Küreselleşmenin olduğu ve dünyanın küresel bir köye dönüştüğü bu çağdaki en önemli konu. Yıllar öncesinden dünya da bu konuda çalışmalar ve fikirler mevcut. Geleceği gençlere nasıl göstereceğiz veya onları nasıl bilgi sahibi yapacağız. Eğitimde kullanılan yöntemleri ne şekilde ve nasıl rasyonel bir hale getirebiliriz. Tabii ki geleceğin konusu ama hızla ele alınması gerekiyor bence.
***
Bu konuda yaklaşık 100 yıl önce yazılan bir kitap var. Hatta bu kitap Atatürk tarafından askeri liselerde ve normal liselerde mecburi kılınmış. Beyaz zambaklar ülkesinde. Gregory Petrov. Bir Bulgar yazar. Finlandiya’yı anlatıyor. Teması bataklıklar ülkesinden nasıl bir cennet yaratılır. Ne ile? Eğitim ve organizasyon ile. Bence herkesin okuması gereken bir kitap. Hem de altını çizerek. Bu kitaptaki ana konu kişinin kabiliyetine göre öğrenme odaklı eğitim. Bu da öğrencileri bir gününün 3’te 2’sini dışarda doğada uygulamalı geçirmesi demek. Yani açık hava laboratuvarı.
***
Esas olan sınav odaklı mı yoksa proje odaklı mı olmak? Tabii ki sınav odaklı da olmak gerekiyor ama kişinin o sınava girdiği dersi veya konuyu öğrendiğini ispat ediyor mu? Tam olarak hayır. Çünkü sınavların çoğu test ve doğru şık bilmeden de veya şansen işaretlenebilir. Yani sınav her şeyi belirlemiyor. Kişinin o konuyu tam olarak öğrenmesi gerekiyor ki, uygulamada başarılı olabilsin. Bu da projeyi bir laboratuvarda geliştirmek ile olur. Öyle bileğini öpüp şıkkı işaretlemekle olmaz.
***
Peki nasıl yapmalı ki bu tip bir eğitime geçilsin.
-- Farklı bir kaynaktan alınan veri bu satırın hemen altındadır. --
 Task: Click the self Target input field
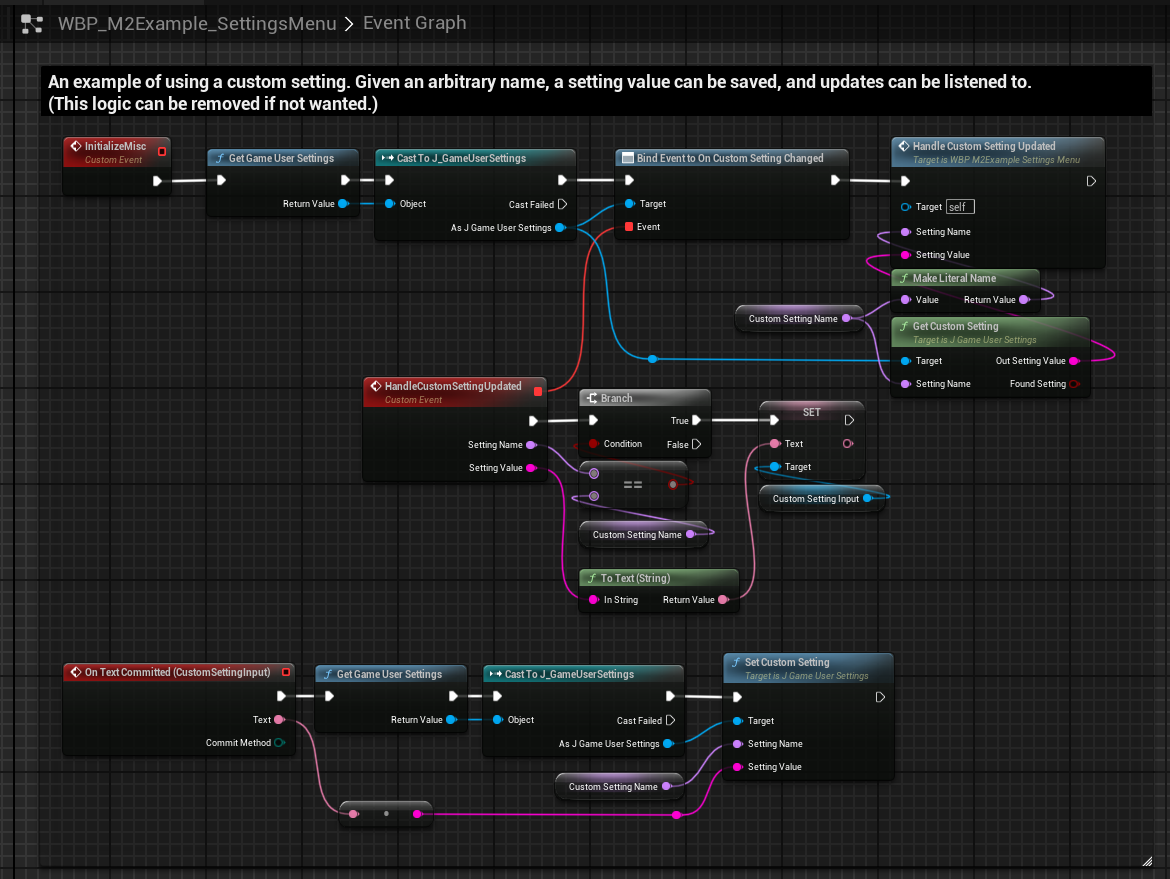[960, 207]
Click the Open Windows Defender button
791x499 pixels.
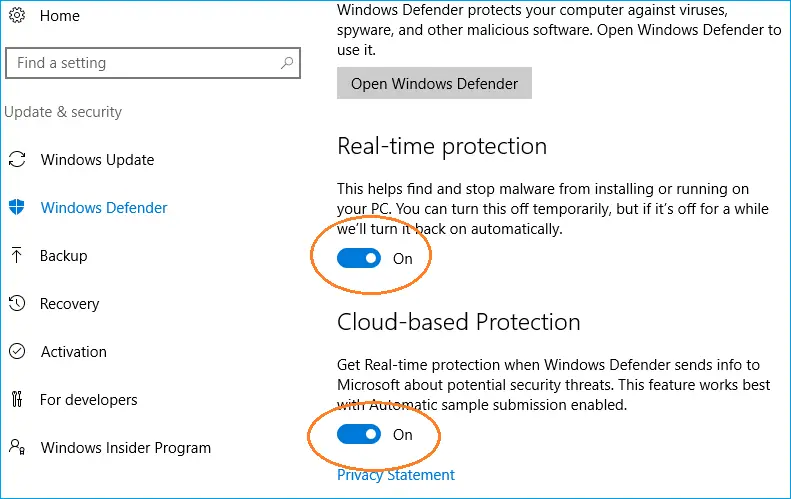(x=434, y=83)
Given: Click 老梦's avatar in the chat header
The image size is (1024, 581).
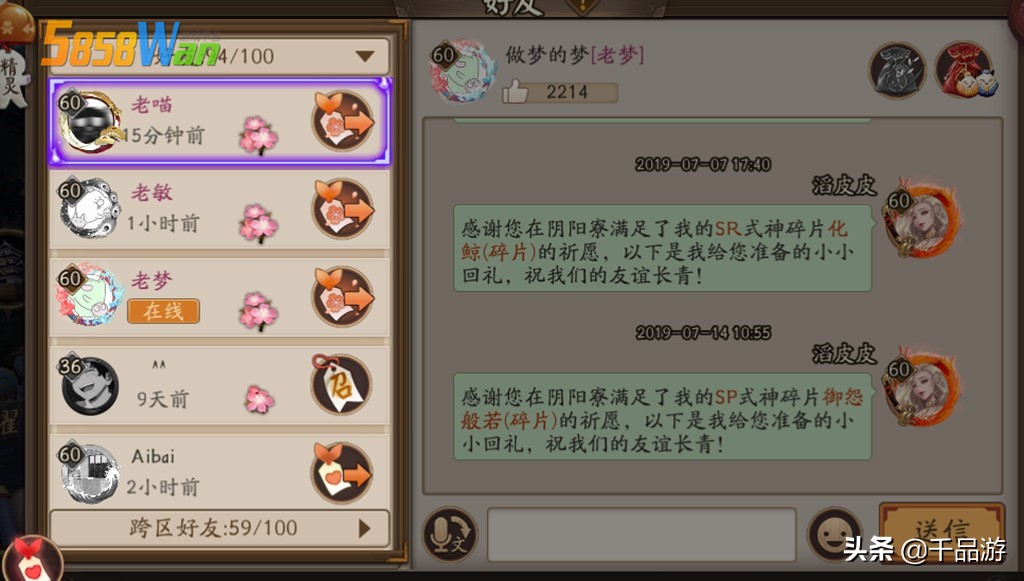Looking at the screenshot, I should click(x=462, y=71).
Bu konuda çalışmalar tüm dünyada var. Özellikle batı ülkelerinde ve bizde de uygulanmaya başladı. Bazı okulların lise kısmı bu şekilde bir eğitim verip çocukları projeleri ile sınıyor. Tabii bu başka bir kazanımda sağlıyor. Kişinin neye kabiliyeti olduğu ve hangi dala yatkın olduğu. Bunu yaparken spor ve sanatı da bu işin içinde tutuyorlar. Batıda sizden aranan bir spor ve sanat dalı ile meşgul olmanız. Tüm okul kabullerinde bu aranıyor. Hatta başarılı kişilere bu dallarda burs bile veriliyor.
***
Böyle bir dönüşüm hemen olmaz ve çok sayıda kişi ile yapılamaz. Bu çocukları bulmak için yine sınav odaklarından faydalanıyoruz ama tam olarak tabii ki bulamıyoruz. Sınav olmalı ama bu bir kişinin neye kabiliyeti olduğunu kanıtlamaz. Yani test. Mutlaka kişisel izleme ve takip gerekli. Bu da öğrenci sayısı kadar eğitmen demek. Kısacası aşırı nüfuslu bir ülkede bu tarz bir öğretim masraflı ve zor. Yine yapılamaz değil. Dediğim gibi bu sistem yani proje odaklı sistem artık ülkemizde de uygulanmaya konuldu ve artacağından eminim. Daha kaliteli bir gelecek toplumu için. Saygılarımla.